弟が彼女にありがとうと言って軽くグラスを合わせると、彼女も察したようでサッと席を立ち離れていった。彼女も居づらかったに違いない。

「いやマジ疲れた。怖かったー!」

「手強かったな笑」

「もう女の子呼べない病になったぞ笑」

「いきなり呼ぶのは怖いね、相手の様子が分かんないから」

あの可愛いコをどうにも出来ないのは悔しいが、あれでは楽しみが見出せない。二人してホッとひと息をついてビールを飲む。少し休憩のつもりでボーッとしていると私の真正面に座っている女の子が私に向かって笑いかけている。何だ?私の顔にハナクソでも付いているのかい?などと思いながら笑顔を返すと彼女は小さく手を振ってきた。前田敦子似の可愛い女の子だった。いや、前田敦子が可愛いと感じたことは無かったが、もし前田敦子が私に手を振ったらすこぶる可愛く感じるに違いない。いま私に手を振っている前田敦子がだんだんと可愛く見えてくる。

「ねえ、あっちゃん呼んでいい?」

「ん?何の話?」

「だから、あっちゃんを呼んでいい?」

「あっちゃんて誰だよ?」

弟は周りを見て気づいたようだ。

「あっちゃんて前田のあっちゃん?」

「そう笑」

「似てるー!笑」

「ちょっと呼んでいい?さっきからオレに手を振ってくるから好きになっちゃった笑」

「また惚れたか⁉︎ てかあのコお客さん付いてるじゃん」

「・・・あれ?ホントだ」

さっきは居なかったような気がしたが、トイレにでも行っていたのだろうか、彼女の隣りに中国人らしきオジサンが座っている。よく見るとドリンクも出ている。お客が居るのに私にちょっかいを出してくるのはどういうことだろうか?そっちのオジサンよりこっちのオジサンがいいってことなのか。ますます可愛く見えてくる。中国オジサンはあっちゃんと話をするわけでもなく黙って座っている。その隣りで変わらず私にアピールしてくるあっちゃん。以前Dと出会った時もそうだったが、この略奪愛パターンが堪らなく楽しい。調子に乗ってコソコソと相手をしていると、彼女もエスカレートしてきたようで、そっちに行っていいか?というようなゼスチャーをしだした。おいおい、それは待て。お客さんがいるだろうに。そう思って待ての合図を送る。お客が居ても他の客に付いていいのだろうか。しかもこんな目の前にいる客に。もしかして最初は客だったがもうリリースされた状態なのだろうか。いづれにせよ状況が分からないので待てとなだめる。

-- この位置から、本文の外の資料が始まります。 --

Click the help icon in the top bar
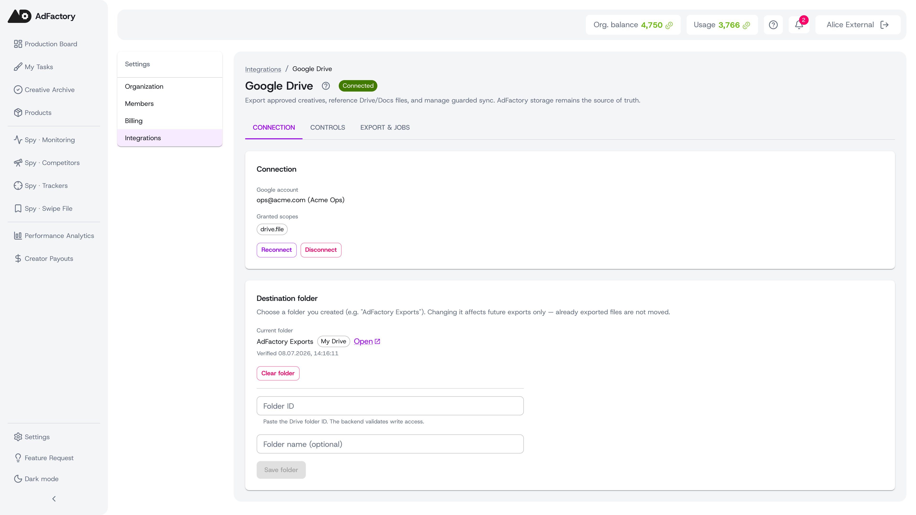This screenshot has height=515, width=916. (x=773, y=25)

あっちゃんとの略奪愛を楽しんでいると、弟の隣りに女の子が突然座ってきた。見ると私も気になっていた女の子で、スリムで可愛らしく、小リスみたいな愛嬌のあるコだった。

「あれ?どうしたの、このコ?」

「呼んだ笑」

「え?いつの間に?笑」

「他人の女に手を出してる間に笑」

「そうなの?全然気づかなかった。もう女の子呼べない病じゃなかったか?笑」

「治った」

そう言って、小リスちゃんと楽しげに話し始める。

さて、弟の相手が見つかり一人取り残されると寂しいもので、いよいよあっちゃんを略奪してしまおうかという気にもなってくる。中国オジサンはまだ彼女の隣りで黙ってビールを飲んでいるが、どういう状況なのだろう。彼女の立場からすると、もうこの中国オジサンからは何も期待できないと踏んで、次の客に今のうちからツバをつけておこうという事か。見ると私の他にフリー客がいないし、賢いやり方だ。もしかしたら計算あっちゃんなのかもしれない。そうは思っても、もうあっちゃんが気になって仕方ない。一人でボーッとしていてもつまらない。彼女がこっちに来たいというならと、合図に頷くことにした。

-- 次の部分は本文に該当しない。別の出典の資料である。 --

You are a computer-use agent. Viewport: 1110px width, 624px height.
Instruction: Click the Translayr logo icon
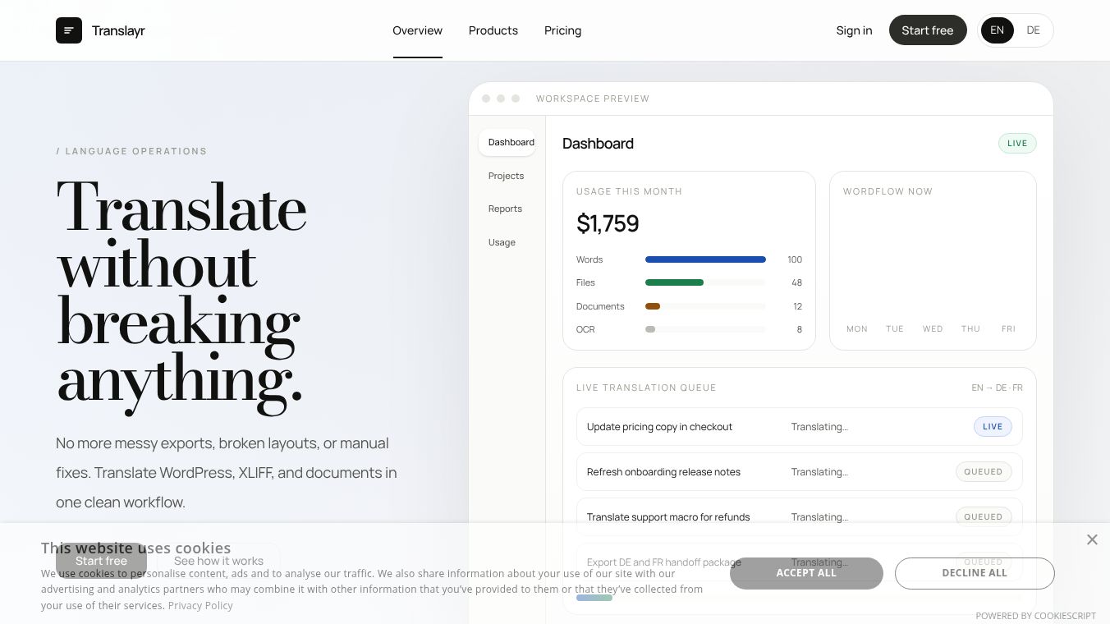(x=69, y=30)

驚いたことに私が彼女に頷くと、すぐさま私のところに来て太腿に跨ってきた。

「おい!お客さんがいるんでしょ⁉︎」

「大丈夫!」

どういう理由で大丈夫なのか詳しく聞いてみたいが言葉がわからない。まあ彼女がそういうのだから問題はないのだろう。だが今まで自分に付いていたレディーが目の前で他の男に跨っているのを見るのはいい気がしないだろう。そう思ってこちらが恐縮する。それにしてもこの体勢、まるでオッパイパブだ。そのうち深く股間の上に跨ってくるので自然と手が彼女のお尻にまわる。小ぶりでハリのあるお尻だ。プリプリ、スベスベで触っていて気持ちがいい。心地よい感触を味わっているとソンがムクムクと起き出してくる。それに気づいたのかどうなのか、彼女は丈の短いセーラー服をたくし上げてオッパイも触れと言う。こちらも小ぶりだが形が良い。遠慮なく揉ませて頂く。

「何歳?」

「21」

なるほど若いだけあってオッパイにもハリがある。

「若いね。オッパイがキレイ」

そう言うと嬉しそうに笑ってキスをしてきた。

あー、もう堪らん。ソンももしかしたら涙を流しているかもしれない。

しばらくしてふと気づくと、いつの間にか中国オジサンは居なくなっていた。弟の様子を見てみると楽しそうにしている。

「どう?どんな感じ?」

「俺、今日はこのコと帰っていい?」

「あ、そんな感じ?いいと思うよ」

「じゃあ、そうするわ。そっちは?」

「んー、悩み中 笑」

そもそもDとの約束があるので一緒に飲むだけにするつもりでいた。しかし彼女の素晴らしいサービスを受けるうちに一緒に帰りたくなってしまった。Dに断りを入れてこのままあっちゃんと帰ろうかと悩む。

「なに?」

弟と話をしているのを見ていた彼女が尋ねる。

「私だけチェックビンする。」

「なんで?私も一緒に帰りたい!」

「友達と約束があるから」

「レディーがいるんでしょ!」

「違う。友達。明日また来るね」

「ホント?約束ね!」

「OK!約束!」

彼女は素直に了承してくれた。

悩みはしたが、Dはやはりお気に入りのコである。今後もあるので約束は反故にしたくないと思った。あっちゃんには明日また会いに来ればいいと思い、チェックビンをすることにした。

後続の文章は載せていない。